A mulher não quis se identificar, encabulada por haver solicitado proteção divina a um bicho agourento. Não se deve usar a cera e o fogo à toa, escreveu, o tempo de um santo já é tão curto, como é que ele vai encontrar um filhote de urubu numa cidade grande? Mesmo assim, senhora de fibra, resolveu arriscar. Foi à igreja de seu bairro, acendeu a velinha, ajoelhou-se. Rezou pela intervenção de São Bento, que, segundo ela, era muito amigo de um bando de corvos lá na Itália. E depois me procurou, atrás de boas notícias.

Um urubu precisa de paz para compor, lá no céu, os seus versos e presságios

Bem, foi por causa dessa leitora solidária, envergonhada da própria emoção, que voltei hoje ao assunto. Ou melhor, não voltei ao assunto; ele é que voltou a mim. Porque o segundo urubuzinho da crônica, aquele que estava sumido e eu julgava morto, atropelado no cruzamento da Cruz Machado com a Ermelino, ou então anêmico num galho de tipuana, na Pracinha do Amor, voltou ao ninho. Sua mãe e seu irmão agradecem a preocupação geral e mandam avisar: a família está novamente reunida desde a manhã de quarta.

Calmos, gastaram horas em carícias bicudas, como se o amor de um pelo outro estivesse escondido entre suas penas. Depois praticaram o voo incansavelmente, nos intervalos da chuva, indo e voltando do ninho à parabólica da OAB. Pareciam mais fortes e bonitos do que antes. Onde estiveram, como fizeram para sobreviver, jamais saberemos, e isso não importa. A única notícia que quero dar é esta: está tudo bem com os urubus, podem ficar sossegados.

Por enquanto, é claro. A vida é um paraíso minado. Mas, se novos incidentes vierem atormentar estas aves, prometo não mais comentá-los aqui. Porque, assim como os leitores, também aprendi algo sobre mim com essa história. Não cheguei a chorar, confesso, mas me assustei ao perceber que estava lucrando em cima dos urubus.
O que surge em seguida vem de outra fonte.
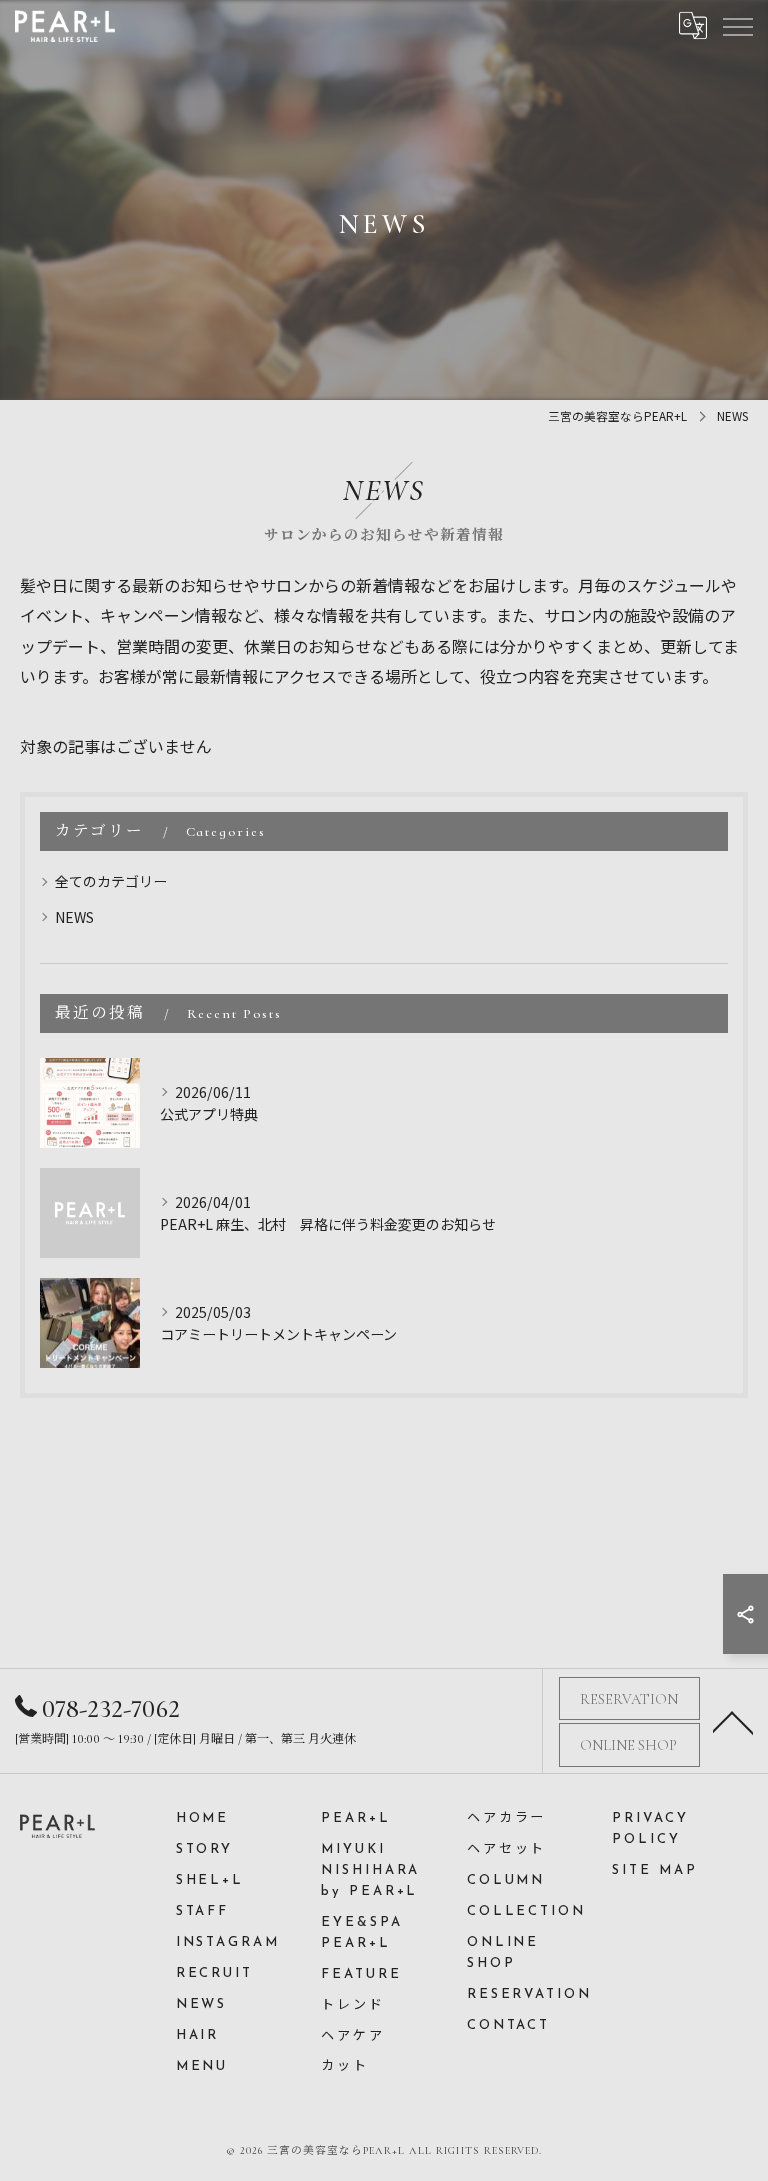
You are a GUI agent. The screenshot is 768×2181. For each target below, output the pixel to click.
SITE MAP (654, 1870)
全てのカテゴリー (111, 881)
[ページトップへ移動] (733, 1721)
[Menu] (737, 25)
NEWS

Me senti, aliás, um pouco como Pedro Malazarte. Alguém aí quer comprar um urubu encantado?

Na rua, no café, na praça, já há quem me pergunte: como vão seus urubus? E mesmo nossos amigos; entram aqui em casa e correm à janela da biblioteca: viemos ver os urubus. Os bichos já têm me olhado com certa desconfiança. Sabem que sou um delator de sua intimidade.

Não sei, enfim, como limpar minha barra com eles. Ou ao menos minha consciência. Sei é que fico sem graça ao vê-los assim, meio famosos sem querer, protagonizando não apenas crônicas de jornal, mas orações cristãs e pesadelos humanos. Eles não pediram isso. Vou deixá-los com a discrição que lhes cabe. Um urubu precisa de paz para compor, lá no céu, os seus versos e presságios. O urubu é um poeta refinado. E é mais que isso. Como dizia o Tom Jobim, ele é o eterno vigia de um tempo imperecível.